En mobilisant ces outils d’analyse du travail, notre dispositif de formation a permis aux enseignants volontaires (débutants ou non) :
- d’être filmés dans les classes de leur choix et d’expliciter leurs expériences individuellement à un chercheur-formateur puis devant un collectif d’enseignants ;
- de comparer les effets sur les élèves (via la vidéo) d’activités professionnelles proches des leurs ou au contraire nouvelles à leurs yeux ;
- d’identifier les organisateurs d’activités efficaces pour pouvoir se les approprier (même si cela requiert dans certains cas de longs temps de maturation) ;
- de construire un réservoir partagé « d’activités robustes », c’est-à-dire répondant à des exigences académiques et à des principes d’économie de soi, sans pour autant réduire sa propre liberté pédagogique ;
- de définir de manière collective des thèmes professionnels prioritaires (compte tenu de leurs propres préoccupations ou de la politique de l’établissement) dans une même discipline d’enseignement ou selon une approche plus transversale ;
- de définir des projets de co-observation ou de co-intervention entre pairs ou avec un enseignant plus chevronné sur l’un des thèmes professionnels retenus.

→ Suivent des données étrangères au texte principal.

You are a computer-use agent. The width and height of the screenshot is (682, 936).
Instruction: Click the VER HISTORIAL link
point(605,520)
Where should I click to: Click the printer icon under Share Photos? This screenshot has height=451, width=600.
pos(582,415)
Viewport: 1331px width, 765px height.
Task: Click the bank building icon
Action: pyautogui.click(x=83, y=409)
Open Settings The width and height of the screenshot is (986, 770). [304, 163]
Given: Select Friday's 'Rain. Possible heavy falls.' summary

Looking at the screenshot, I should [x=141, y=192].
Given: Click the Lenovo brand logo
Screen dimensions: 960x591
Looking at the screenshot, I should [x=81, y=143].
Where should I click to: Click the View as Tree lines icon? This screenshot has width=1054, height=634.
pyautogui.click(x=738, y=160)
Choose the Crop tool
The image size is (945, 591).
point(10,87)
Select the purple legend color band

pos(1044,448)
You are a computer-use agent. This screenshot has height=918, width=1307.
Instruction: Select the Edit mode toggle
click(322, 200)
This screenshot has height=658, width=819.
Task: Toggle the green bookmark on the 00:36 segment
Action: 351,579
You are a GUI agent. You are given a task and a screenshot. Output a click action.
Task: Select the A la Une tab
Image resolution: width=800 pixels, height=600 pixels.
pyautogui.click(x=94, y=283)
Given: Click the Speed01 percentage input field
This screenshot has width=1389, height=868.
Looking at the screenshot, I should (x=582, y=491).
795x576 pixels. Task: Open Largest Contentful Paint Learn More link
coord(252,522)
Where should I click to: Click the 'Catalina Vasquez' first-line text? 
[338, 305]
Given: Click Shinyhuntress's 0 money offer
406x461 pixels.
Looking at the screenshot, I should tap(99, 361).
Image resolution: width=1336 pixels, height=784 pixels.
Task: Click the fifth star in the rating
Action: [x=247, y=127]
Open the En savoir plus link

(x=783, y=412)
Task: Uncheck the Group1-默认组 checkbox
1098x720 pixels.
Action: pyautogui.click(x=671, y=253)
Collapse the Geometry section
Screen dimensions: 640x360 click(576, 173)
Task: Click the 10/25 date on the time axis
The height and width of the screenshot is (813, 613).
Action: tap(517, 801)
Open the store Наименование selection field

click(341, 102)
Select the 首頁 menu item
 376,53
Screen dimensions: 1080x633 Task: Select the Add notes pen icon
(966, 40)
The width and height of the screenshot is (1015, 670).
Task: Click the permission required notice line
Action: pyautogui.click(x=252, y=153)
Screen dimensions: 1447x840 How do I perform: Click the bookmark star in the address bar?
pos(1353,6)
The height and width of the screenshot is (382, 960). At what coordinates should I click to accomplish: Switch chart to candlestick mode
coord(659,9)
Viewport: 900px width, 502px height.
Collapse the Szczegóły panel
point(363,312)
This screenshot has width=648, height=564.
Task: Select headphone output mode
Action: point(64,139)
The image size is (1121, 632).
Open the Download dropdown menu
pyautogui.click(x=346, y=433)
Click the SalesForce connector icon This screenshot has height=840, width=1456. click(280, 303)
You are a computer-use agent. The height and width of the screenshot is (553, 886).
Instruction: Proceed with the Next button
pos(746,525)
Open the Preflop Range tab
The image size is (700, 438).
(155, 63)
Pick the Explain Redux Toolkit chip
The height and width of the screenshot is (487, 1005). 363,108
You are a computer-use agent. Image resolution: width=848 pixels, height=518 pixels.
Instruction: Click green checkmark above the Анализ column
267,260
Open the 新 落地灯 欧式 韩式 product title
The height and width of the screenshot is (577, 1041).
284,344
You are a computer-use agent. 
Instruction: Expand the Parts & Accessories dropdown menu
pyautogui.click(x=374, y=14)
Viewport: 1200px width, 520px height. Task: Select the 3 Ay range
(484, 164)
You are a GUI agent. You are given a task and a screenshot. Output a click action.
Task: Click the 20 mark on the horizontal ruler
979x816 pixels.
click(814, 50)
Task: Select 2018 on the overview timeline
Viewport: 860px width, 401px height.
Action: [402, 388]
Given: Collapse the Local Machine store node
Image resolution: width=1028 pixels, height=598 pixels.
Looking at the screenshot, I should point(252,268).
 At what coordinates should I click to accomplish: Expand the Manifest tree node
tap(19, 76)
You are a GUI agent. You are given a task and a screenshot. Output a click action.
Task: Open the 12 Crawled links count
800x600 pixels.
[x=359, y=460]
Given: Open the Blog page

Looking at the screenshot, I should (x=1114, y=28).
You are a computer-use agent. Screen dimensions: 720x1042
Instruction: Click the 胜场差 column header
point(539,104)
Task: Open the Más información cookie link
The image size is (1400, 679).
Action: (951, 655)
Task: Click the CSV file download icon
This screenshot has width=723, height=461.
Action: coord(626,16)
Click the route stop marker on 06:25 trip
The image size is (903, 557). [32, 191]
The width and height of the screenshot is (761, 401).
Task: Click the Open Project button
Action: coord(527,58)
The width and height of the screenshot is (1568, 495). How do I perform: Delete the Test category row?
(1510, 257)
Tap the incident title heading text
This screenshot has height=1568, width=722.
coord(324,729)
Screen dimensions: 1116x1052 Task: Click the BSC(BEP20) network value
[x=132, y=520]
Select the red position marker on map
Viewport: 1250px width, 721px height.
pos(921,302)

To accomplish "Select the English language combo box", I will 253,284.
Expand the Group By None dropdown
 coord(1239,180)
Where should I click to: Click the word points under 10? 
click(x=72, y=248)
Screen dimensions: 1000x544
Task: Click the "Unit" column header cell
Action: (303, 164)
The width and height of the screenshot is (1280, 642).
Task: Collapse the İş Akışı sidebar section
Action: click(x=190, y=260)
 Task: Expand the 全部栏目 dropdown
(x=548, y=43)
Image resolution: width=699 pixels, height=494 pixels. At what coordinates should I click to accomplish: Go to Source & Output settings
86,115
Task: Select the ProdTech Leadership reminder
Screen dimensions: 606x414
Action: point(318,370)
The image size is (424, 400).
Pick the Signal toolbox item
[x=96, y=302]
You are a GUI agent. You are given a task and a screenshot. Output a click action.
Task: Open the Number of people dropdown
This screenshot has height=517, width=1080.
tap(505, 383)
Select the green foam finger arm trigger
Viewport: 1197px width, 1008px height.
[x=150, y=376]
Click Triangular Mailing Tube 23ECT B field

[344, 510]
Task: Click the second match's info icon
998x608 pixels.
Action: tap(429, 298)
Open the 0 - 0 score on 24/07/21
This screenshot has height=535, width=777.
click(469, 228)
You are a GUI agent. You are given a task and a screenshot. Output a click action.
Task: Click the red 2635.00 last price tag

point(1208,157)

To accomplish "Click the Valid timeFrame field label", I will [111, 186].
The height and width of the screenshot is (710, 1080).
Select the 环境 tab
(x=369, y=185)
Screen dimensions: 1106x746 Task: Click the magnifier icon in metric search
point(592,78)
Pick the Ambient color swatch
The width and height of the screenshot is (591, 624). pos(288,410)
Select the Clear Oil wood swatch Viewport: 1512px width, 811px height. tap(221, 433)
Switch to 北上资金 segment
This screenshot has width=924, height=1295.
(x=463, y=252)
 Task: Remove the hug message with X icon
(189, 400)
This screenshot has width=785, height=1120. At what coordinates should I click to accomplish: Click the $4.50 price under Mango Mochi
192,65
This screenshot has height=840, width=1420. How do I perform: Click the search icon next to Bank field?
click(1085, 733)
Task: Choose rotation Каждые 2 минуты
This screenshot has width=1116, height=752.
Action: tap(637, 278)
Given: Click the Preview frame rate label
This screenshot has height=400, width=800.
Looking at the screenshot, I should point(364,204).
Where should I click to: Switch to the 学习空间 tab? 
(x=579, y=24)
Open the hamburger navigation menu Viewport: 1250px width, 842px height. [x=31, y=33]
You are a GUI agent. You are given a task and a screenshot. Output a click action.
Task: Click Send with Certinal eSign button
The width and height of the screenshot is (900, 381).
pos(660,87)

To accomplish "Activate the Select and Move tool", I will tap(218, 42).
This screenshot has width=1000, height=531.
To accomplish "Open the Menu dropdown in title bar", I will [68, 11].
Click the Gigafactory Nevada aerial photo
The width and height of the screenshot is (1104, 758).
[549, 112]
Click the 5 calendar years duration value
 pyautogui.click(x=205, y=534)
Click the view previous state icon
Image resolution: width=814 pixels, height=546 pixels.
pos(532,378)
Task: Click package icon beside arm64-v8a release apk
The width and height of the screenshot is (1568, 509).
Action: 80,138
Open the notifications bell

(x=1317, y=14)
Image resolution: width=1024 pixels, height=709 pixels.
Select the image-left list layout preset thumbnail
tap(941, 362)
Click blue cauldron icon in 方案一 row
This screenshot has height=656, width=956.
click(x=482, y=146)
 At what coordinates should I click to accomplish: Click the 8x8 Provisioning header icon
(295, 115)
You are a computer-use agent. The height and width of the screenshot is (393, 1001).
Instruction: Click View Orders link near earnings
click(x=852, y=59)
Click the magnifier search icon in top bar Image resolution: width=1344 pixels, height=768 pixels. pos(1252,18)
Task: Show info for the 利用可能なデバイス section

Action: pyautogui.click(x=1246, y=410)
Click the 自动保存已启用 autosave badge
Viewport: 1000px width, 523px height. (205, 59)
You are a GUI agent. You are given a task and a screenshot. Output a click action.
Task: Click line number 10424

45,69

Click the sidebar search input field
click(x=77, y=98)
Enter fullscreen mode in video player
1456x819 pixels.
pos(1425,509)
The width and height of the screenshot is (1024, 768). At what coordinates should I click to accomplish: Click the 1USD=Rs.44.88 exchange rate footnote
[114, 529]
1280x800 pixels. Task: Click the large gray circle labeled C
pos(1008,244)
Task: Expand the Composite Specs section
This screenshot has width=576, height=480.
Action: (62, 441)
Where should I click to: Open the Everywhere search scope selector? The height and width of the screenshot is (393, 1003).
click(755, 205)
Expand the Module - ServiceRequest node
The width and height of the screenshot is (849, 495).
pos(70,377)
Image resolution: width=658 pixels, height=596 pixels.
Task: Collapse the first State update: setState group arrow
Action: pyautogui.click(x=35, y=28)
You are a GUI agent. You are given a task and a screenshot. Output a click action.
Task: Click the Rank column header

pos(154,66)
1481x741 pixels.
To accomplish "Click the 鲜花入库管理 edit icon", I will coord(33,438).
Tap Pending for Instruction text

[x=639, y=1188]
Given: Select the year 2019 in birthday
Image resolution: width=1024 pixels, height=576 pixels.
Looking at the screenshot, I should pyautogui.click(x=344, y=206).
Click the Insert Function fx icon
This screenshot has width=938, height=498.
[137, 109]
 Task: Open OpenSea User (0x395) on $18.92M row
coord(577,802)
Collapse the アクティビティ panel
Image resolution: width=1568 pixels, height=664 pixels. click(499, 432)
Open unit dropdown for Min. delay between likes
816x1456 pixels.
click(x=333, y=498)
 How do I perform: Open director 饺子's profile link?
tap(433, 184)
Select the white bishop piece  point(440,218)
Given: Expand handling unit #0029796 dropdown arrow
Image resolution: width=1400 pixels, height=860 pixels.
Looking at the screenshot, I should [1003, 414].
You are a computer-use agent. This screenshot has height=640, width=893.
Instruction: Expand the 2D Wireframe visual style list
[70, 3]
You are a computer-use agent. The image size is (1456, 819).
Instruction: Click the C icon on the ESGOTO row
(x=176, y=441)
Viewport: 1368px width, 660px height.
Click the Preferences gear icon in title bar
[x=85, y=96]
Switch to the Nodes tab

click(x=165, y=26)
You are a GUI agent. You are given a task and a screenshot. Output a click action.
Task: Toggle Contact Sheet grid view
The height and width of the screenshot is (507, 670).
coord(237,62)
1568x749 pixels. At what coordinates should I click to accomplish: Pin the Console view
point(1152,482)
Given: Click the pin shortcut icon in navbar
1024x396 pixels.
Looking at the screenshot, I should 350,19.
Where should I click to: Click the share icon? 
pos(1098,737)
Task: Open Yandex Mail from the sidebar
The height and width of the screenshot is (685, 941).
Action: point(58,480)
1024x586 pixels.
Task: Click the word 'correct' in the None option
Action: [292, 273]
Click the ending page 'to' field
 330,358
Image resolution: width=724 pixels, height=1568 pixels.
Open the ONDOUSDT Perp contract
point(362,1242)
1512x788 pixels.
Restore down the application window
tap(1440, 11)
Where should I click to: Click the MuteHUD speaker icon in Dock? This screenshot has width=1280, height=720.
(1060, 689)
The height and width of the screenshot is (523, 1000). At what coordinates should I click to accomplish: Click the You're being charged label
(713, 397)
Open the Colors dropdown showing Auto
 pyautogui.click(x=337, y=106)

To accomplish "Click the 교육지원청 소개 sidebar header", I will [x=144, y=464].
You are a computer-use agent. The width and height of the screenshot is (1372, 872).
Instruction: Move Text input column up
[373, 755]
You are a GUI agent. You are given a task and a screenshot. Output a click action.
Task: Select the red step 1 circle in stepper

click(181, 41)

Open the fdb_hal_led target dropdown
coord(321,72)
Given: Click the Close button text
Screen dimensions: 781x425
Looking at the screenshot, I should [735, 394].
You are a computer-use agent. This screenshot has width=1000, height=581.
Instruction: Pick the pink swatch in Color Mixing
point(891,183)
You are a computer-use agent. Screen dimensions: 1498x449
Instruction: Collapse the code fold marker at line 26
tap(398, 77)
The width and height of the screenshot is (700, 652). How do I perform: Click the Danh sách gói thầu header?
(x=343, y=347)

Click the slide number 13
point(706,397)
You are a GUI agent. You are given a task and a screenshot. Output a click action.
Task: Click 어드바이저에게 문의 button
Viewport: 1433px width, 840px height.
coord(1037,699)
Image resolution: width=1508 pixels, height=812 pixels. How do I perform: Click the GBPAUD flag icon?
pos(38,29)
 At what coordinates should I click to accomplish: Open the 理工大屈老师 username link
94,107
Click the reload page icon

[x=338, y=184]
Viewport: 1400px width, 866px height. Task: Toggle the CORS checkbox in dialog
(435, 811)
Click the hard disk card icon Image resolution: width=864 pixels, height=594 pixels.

Vers de nouvelles collaborations entre enseignants, formateurs de terrain et formateurs universitaires
Le laboratoire en cours d’expérimentation peut être un lieu d’incubation et de développement de nouvelles expertises individuelles au profit des projets éducatifs collectifs de l’établissement et donc, in fine, au profit des apprentissages des élèves. Cependant, pour qu’une telle culture par l’action et pour l’action puisse se développer, plusieurs conditions sont à réunir :
- l’impulsion déterminante de la part de l’équipe de pilotage de l’établissement pour encourager ce type de formation professionnelle, proposer des espaces au fil de l’eau, des temps d’échanges formalisés en mobilisant les compétences et les ressources audiovisuelles locales ;
- la construction d’un cadre éthique garantissant aux enseignants d’analyser leurs activités dans des espaces collaboratifs protégés et sécurisants (non évaluatifs) ;
- la proposition de formats progressifs d’analyse des activités : de l’usage de traces d’activité peu « intrusives » (écrits ou photos) à des traces d’activité plus exposantes (vidéo), de sessions de formation individuelles à d’autres collectives ;
- la collaboration articulée entre : des formateurs de terrain (professeurs de l’établissement) formés aux outils d’analyse du travail (méthodes, cadre éthique, scénarios de formation) pour accompagner leurs collègues ; des professeurs formateurs académiques et/ou formateurs des ESPE (en remplacement des chercheurs) formés pour l’accompagnement dans la durée – avec une prise de distance et une neutralité plus grandes – des dispositifs de formation (de plusieurs établissements). Ceux-ci pourraient alimenter le laboratoire en résultats de recherche sur le travail enseignant, sur les méthodologies propres aux outils d’analyse du travail selon des approches transversales ou plus en lien avec certaines disciplines d’enseignement.